◆ CONSIGNE ◆
Dites si chaque affirmation concorde avec l'extrait sur Miossec, puis répondez par oui ou par non et citez mot pour mot les termes qui tranchent. (a) Printemps Noir a joué aux Trans Musicales de Rennes en décembre 1982. (b) À l'époque de ses maquettes, Miossec se voyait plutôt chanteur que musicien. (c) La maquette de 1994 a été enregistrée dans un studio de Brest.

◆ EXTRAIT ◆
Une décennie plus tôt, Christophe Miossec, élevé au post-punk anglais et au rock américain, connut son quart d’heure de gloire warholien avec son groupe Printemps Noir, qui se produisit aux Trans Musicales de Rennes le 16 décembre 1982 dans la mythique Salle de la Cité et qui eut les faveurs de l’émission télévisée culte Les Enfants du rock, mais le guitariste aux cheveux décolorés préfère abandonner la musique et poursuivre ses études d’histoire à la fac de Brest.
Des pages de texte noircies
Il multiplie ensuite les expériences professionnelles (désamiantage de bateaux à l’arsenal de Brest, correcteur chez Gallimard, concepteur-rédacteur chez TF1), travaillant aussi comme journaliste dans la presse quotidienne pour Ouest-France et Le Quotidien de La Réunion. Après tous ces boulots successifs, Christophe commence à maquetter dans son coin sur un 8-pistes Tascam.
A l’époque, il se rêve davantage musicien que chanteur, même si ses écrivains de chevet (Jack Kerouac, Raymond Carver, Hubert Selby Jr. et Henri Calet en tête) l’inspirent et lui font noircir des pages de textes. Mais il lui manque encore son partenaire de jeu, son alter ego musical, son “arrière-droit assez brutal” pour enregistrer son disque de rock acoustique, de chanson âpre – un parti pris radical fondé sur l’absence de batterie, comme dans Rock Bottom (1974) de Robert Wyatt, l’une des références obsessionnelles de Miossec.
La rencontre avec Guillaume Jouan, trompettiste et guitariste des Locataires (un groupe brestois auteur de deux albums), sera décisive. Neuf morceaux sont ainsi enregistrés à quatre mains durant l’hiver 1994, où figurent déjà les chansons les plus emblématiques de Boire : Non non non non (je ne suis plus saoûl), Regarde un peu la France, Recouvrance, Evoluer en 3ème division ou encore Le Cul par terre. “On a enregistré la maquette dans la chambre de Christophe sur son 8-pistes, avec deux chaises et trois micros”, raconte Guillaume Jouan dans le documentaire.

◆ ENTRÉES FOURNIES ◆
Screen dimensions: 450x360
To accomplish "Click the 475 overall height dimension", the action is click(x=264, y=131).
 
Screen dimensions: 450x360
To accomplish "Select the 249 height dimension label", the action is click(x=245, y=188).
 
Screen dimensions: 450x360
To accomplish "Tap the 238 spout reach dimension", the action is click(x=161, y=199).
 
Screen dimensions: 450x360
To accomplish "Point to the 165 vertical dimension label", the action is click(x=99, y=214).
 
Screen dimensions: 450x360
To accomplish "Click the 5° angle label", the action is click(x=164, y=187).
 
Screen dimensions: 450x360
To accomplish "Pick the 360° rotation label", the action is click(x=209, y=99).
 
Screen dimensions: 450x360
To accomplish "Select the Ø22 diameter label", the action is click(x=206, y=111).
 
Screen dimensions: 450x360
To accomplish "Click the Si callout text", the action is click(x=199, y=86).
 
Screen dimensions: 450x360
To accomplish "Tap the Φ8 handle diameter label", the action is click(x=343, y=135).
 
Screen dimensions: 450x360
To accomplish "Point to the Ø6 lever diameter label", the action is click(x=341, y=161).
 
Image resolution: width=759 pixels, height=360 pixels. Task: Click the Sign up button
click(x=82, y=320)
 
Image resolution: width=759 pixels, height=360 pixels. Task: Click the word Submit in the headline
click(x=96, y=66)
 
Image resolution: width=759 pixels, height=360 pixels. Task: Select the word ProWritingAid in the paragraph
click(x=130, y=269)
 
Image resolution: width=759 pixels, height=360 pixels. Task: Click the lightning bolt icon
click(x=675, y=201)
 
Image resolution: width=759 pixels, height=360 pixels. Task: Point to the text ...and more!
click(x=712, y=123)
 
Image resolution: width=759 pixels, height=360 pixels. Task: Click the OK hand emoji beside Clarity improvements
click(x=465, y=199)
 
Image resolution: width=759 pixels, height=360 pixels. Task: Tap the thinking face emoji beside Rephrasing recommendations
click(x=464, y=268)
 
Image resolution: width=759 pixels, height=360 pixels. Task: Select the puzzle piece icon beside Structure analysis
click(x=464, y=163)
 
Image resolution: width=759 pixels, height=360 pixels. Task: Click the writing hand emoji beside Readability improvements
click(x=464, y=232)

◆ RÉPONSE ◆
(a) Oui : « qui se produisit aux Trans Musicales de Rennes le 16 décembre 1982 ».
(b) Non : « il se rêve davantage musicien que chanteur ».
(c) Non : « On a enregistré la maquette dans la chambre de Christophe sur son 8-pistes ».